I wrapped most of my shells and froze them since even I can't eat 30 cannoli.  
Important note:  Fill shells right before you're ready to serve, else those crisp and cracklin' shells will get soggy and we don't want that!

Before I get around to the fillings, lets go through the step-by-steps:

 I'm working with half the dough at a time to make things easier.
Lightly flour your work surface.


 Then start rolling out the dough.  As thin as you can.


 Cut dough out into rounds.

Wrap dough around tubes.

Brush with beaten egg white and press to seal.

My tubes came in a set of eight.


If you do any frying at all, invest in a thermometer.
Laser. Infra-red. Insta-read. 
It's worth it.

When your oil is hot(360°-ish), carefully place a tube in.

Then another one.

And another one.  I stopped at three.

Golden brown.  2 minutes or so.

And remove from the oil.

Drain and let cool.  
Then remove the shells, let the tubes cool completely, and continue the process.

My shells are ready for filling.

Now, the fillings are entirely up to you.
I can give you some basic ideas, and you can take it from there.
Typically, ricotta cheese is involved, but you could use sweetened whipped cream in a pinch.  Add some fruits and nuts, and you're good to go. 

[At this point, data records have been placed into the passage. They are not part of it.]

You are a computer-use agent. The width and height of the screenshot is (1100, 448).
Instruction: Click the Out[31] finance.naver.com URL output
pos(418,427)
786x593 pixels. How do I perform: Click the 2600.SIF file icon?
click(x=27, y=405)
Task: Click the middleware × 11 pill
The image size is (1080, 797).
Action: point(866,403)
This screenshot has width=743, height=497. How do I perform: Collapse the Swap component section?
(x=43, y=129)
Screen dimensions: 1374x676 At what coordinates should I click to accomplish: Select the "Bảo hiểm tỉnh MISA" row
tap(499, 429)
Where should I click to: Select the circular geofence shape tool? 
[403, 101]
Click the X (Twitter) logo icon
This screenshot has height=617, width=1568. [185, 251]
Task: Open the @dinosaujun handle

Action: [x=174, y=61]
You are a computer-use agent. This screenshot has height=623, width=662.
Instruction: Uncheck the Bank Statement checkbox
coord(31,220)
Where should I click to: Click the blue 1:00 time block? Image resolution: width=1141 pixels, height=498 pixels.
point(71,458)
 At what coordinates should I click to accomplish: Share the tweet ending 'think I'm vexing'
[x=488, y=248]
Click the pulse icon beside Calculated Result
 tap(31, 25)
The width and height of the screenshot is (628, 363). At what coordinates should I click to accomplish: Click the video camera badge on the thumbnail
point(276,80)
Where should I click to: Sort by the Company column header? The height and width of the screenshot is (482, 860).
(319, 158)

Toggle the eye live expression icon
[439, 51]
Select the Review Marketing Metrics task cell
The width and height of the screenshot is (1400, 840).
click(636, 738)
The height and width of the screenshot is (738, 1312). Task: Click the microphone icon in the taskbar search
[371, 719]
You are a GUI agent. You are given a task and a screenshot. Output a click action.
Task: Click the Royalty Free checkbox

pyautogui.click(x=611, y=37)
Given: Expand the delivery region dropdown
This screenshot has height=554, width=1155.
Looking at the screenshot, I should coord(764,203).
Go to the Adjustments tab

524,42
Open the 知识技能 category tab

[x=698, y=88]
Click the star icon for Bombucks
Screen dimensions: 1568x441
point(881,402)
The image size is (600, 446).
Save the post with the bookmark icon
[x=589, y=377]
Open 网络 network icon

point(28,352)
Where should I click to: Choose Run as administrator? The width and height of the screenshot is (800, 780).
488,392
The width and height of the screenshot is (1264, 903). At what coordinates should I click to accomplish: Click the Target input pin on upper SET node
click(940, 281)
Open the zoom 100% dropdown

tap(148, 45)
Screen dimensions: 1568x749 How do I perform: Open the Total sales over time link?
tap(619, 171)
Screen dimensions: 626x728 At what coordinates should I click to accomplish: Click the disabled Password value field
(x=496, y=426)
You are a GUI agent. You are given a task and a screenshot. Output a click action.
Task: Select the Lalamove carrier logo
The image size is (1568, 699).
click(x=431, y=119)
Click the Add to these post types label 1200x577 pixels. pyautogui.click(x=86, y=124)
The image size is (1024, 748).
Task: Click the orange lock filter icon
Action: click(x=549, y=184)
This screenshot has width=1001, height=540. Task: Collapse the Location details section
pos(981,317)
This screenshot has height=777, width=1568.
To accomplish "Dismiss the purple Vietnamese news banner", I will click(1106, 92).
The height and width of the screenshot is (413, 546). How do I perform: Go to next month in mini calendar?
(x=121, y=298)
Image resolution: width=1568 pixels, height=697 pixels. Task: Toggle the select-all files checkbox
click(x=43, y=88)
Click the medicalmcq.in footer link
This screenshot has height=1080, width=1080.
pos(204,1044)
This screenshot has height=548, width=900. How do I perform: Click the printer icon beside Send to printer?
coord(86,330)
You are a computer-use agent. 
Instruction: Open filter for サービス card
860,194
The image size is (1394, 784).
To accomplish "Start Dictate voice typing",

I've got two fillings for you, both ricotta-based, but variations on the theme.  Depending on what fruits and nuts you have on hand, the possibilities are limitless.  For filling the cannoli, I scoop my stuffing into a plastic sandwich or zip-lock bag, cut the tip off, and squeeze. 

Filling #1:
(Enough to stuff 6 cannoli.)
4 oz. cream cheese, softened
2 oz. ricotta
2 TB sugar
1 tsp lemon zest
1/2 tsp vanilla
Mix all together.
Add a couple of tablespoons of crushed pistachios to filling, saving some to press onto ends.  If you like, you can toast those pistachios to intensify the flavor.  Cool before using.
Pipe filling into cannoli.  
Blackberries are my fruit of choice with this filling.


For my next filling, I'm going with strawberries and pecans.

Filling #2:
(Enough for about 8 cannoli.)
4 oz. cream cheese, softened
4 oz. ricotta
2 oz. sour cream
1/4 cup sugar 
1 tsp vanilla
1 cup chopped strawberries  Be sure the strawberries are finely chopped so they'll squirt through the baggie with the filling. 
 Mix all together and scoop into piping bag.
 Leave some larger strawberry slices for garnish.
And have some pecans for sprinkling around.